Please show what you did and the answers you got. Thank you.

Eliz.

 

[Professor Awesome]

i did show the answers that i got
but for #1 I said it was infinity because the highest exponent is in the numerator, but i think it should be domething else because of that squareroot sign, but i don't know what it should be

for number two i did \(\displaystyle \frac{3+\sqrt{x}}{3+\sqrt{x}}\bullet\frac{9-x}{3-\sqrt{x}}\) I canceled and got \(\displaystyle 3+\sqrt{x}\) i plugged in 9 and got 6

i don't know how to do 3

 

[pka]

\(\displaystyle \frac{{\sqrt {7 + 2x^4 } }}{{3x + x^2 }} = \frac{{\left( {1/x^2 } \right)\sqrt {7 + 2x^4 } }}{{\left( {1/x^2 } \right)\left( {3x + x^2 } \right)}} = \frac{{\sqrt {\left( {7/x^4 } \right) + 2} }}{{\left( {3/x + 1} \right)}}\)

Now redo the limit in #1!

 

[Professor Awesome]

ok, what do I do with that?

 

[Professor Awesome]

i know that i have to learn this stuff on my own, but i got all of the other ones right except these 3 and pka I don't know what to do after that

 

[pka]

\(\displaystyle {{\rm{lim}}}\limits_{x \to \infty } \frac{{\sqrt {\left( {7/x^4 } \right) + 2} }}{{\left( {3/x + 1} \right)}} = \sqrt 2\)

 

[Professor Awesome]

thanks, but how did you get a 2 out of that mess?
and if you could just explain how to do the other two. you don't have to give an answer

 

[Professor Awesome]

oh shoot!!!!!!! the limit is approaching NEGATIVE INFINITY!!!!!!!!!!! SORRY

 

[Professor Awesome]

THESE ARE THE REAL QUESTIONS


1) \(\displaystyle lim_x\rightarrow-\infty\) \(\displaystyle \frac {\sqrt{7+2x^4}} {3x+x^2}\)

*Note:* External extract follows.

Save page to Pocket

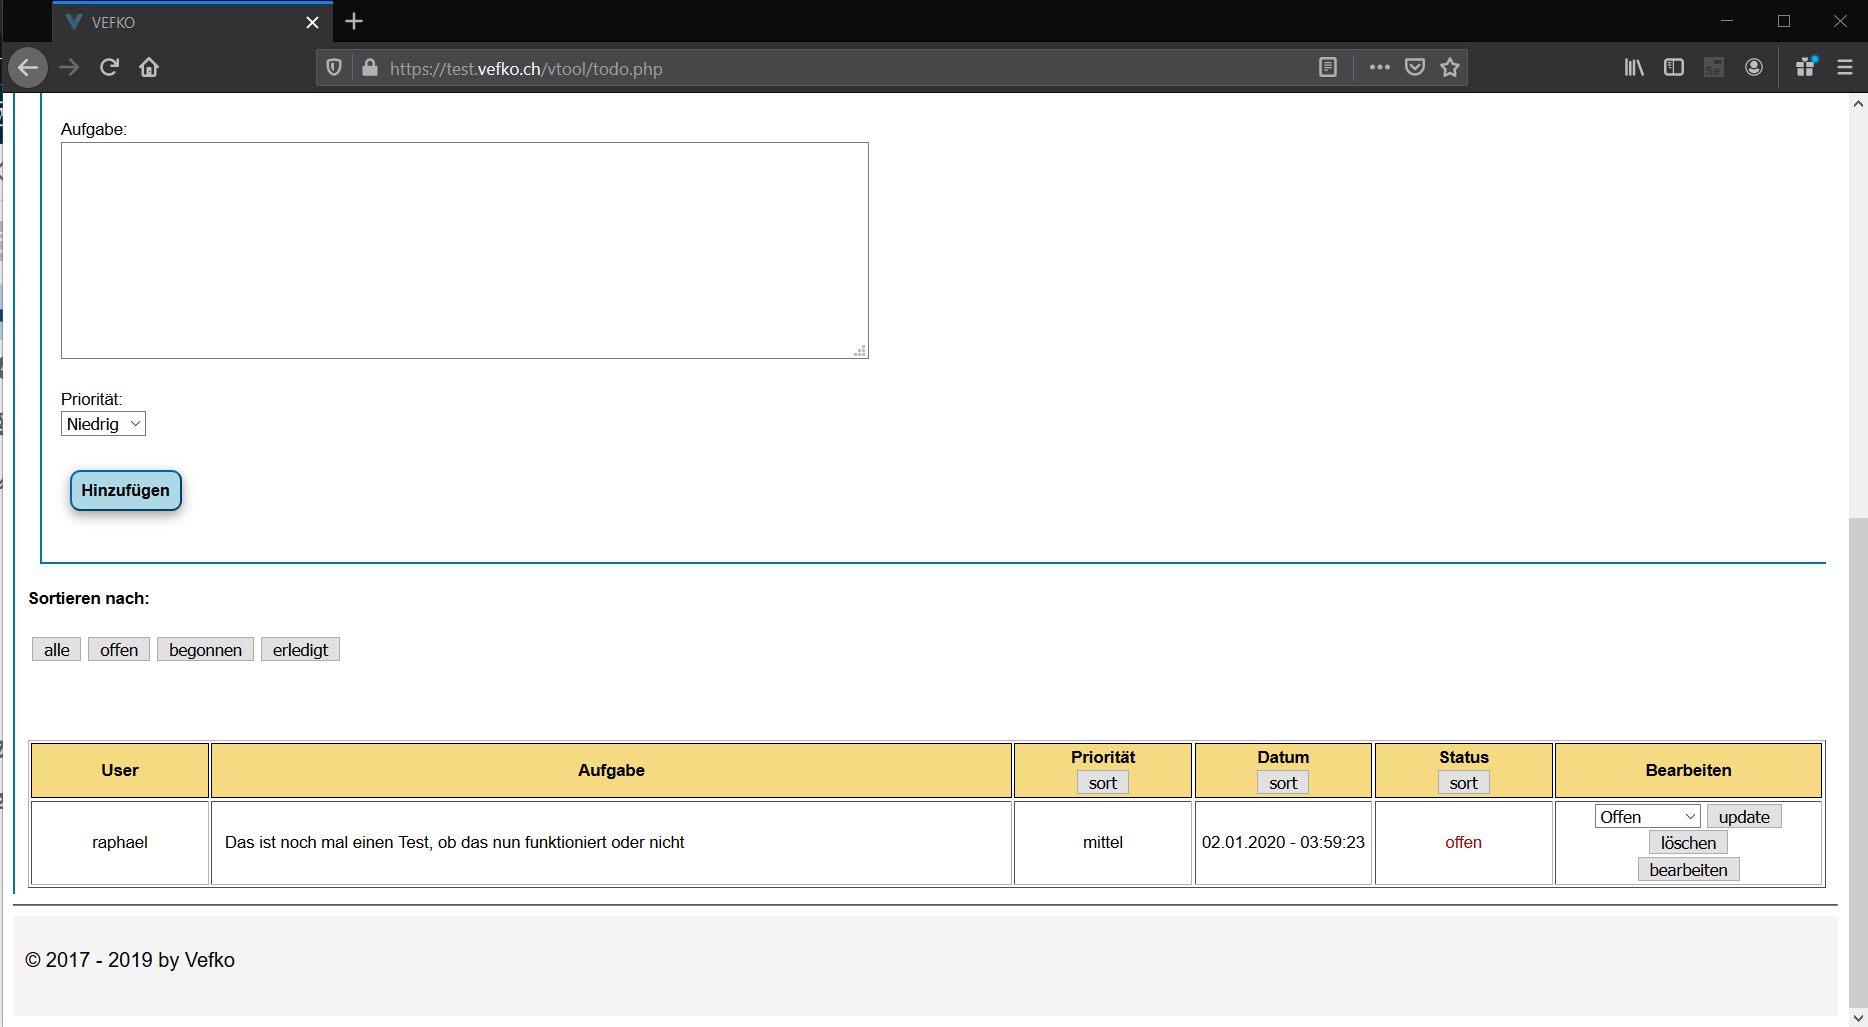tap(1415, 68)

i got \(\displaystyle +\infty\)

2) \(\displaystyle lim_x\rightarrow9^-\) \(\displaystyle \frac{9-x}{3-\sqrt{x}}\)

i got 6

3) \(\displaystyle lim_x\rightarrow-3^-\) \(\displaystyle \frac{-x}{x+3}\)

i have know idea how to do this one

 

[stapel]

i did show the answers that i got

An hour after I asked you to post them, yes.

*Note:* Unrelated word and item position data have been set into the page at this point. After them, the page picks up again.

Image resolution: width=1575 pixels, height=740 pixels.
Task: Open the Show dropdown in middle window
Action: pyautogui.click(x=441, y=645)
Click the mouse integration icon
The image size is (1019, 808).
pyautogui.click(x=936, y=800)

In the future, please post replies as replies, not as edits to previous posts. This better maintains the comprehensibility of the overall thread.

Thank you for your consideration.

Eliz.

 

[soroban]

Re: I copied a problem wrong, so i still need help!!!! LIMIT

Hello, Professor Awesome!

\(\displaystyle 1)\;\;\L\lim_{x\rightarrow-\infty}\frac {\sqrt{7\,+\,2x^4}} {3x\,+\,x^2}\)

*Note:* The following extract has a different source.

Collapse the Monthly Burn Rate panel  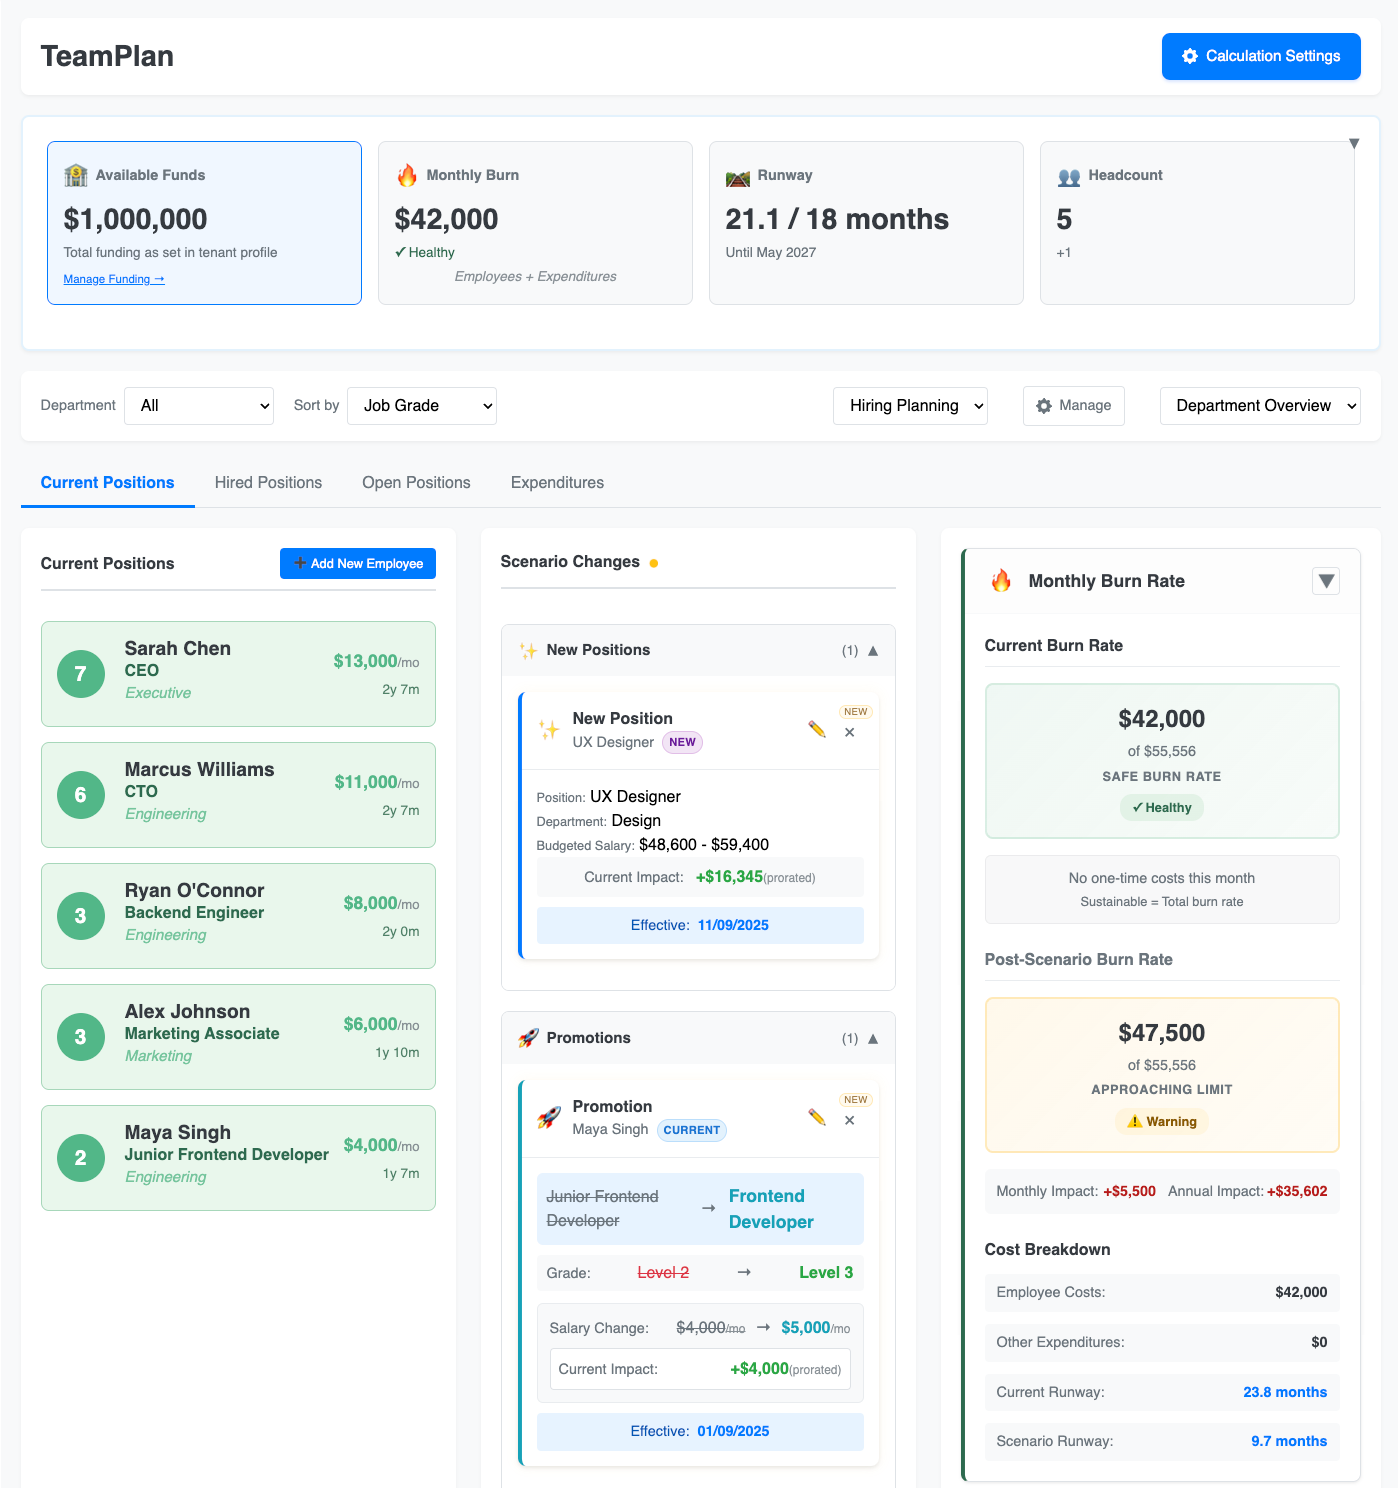(1325, 581)
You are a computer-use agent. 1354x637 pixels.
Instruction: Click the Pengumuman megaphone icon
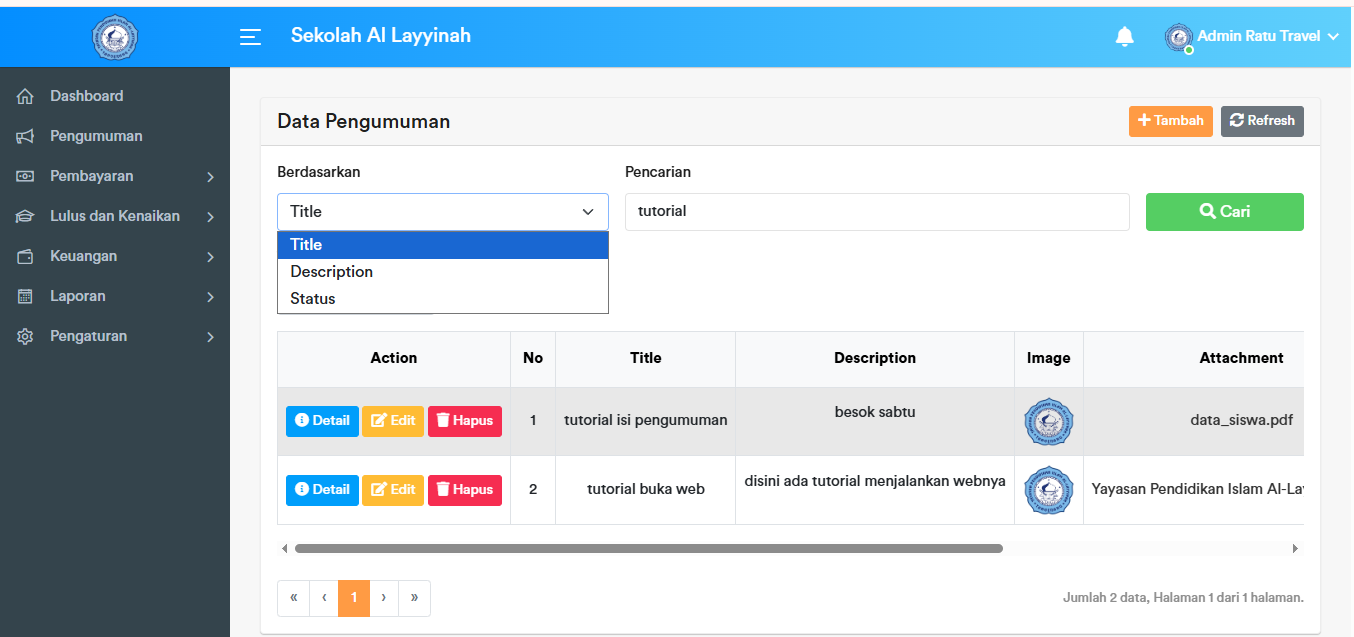26,137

Divide top and bottom by \(\displaystyle x^2\).


The numerator is: .\(\displaystyle \L\frac{\sqrt{7\,+\,2x^4}}{x^2}\:=\:\frac{\sqrt{7\,+\,2x^4}}{\sqrt{x^4}}\:=\:\sqrt{\frac{7\,+\,2x^4}{x^4}}\:=\:\sqrt{\frac{7}{x^4}\,+\,\frac{2x^4}{x^4}}\:=\:\sqrt{\frac{7}{x^4}\,+\,2}\)


The denominator is: .\(\displaystyle \L\frac{3x\,+\,x^2}{x^2}\:=\:\frac{3x}{x^2}\,+\,\frac{x^2}{x^2}\:=\:\frac{3}{x}\,+\,1\)


The limit is: .\(\displaystyle \L\lim_{x\to\infty}\left(\frac{\sqrt{\frac{7}{x^4}\,+\,2}}{\frac{3}{x}\,+\,1}\right)\;=\;\frac{\sqrt{0\,+\,2}}{0\,+\,1}\;=\;\sqrt{2}\)


[Edit: pka's too fast for me ... again!]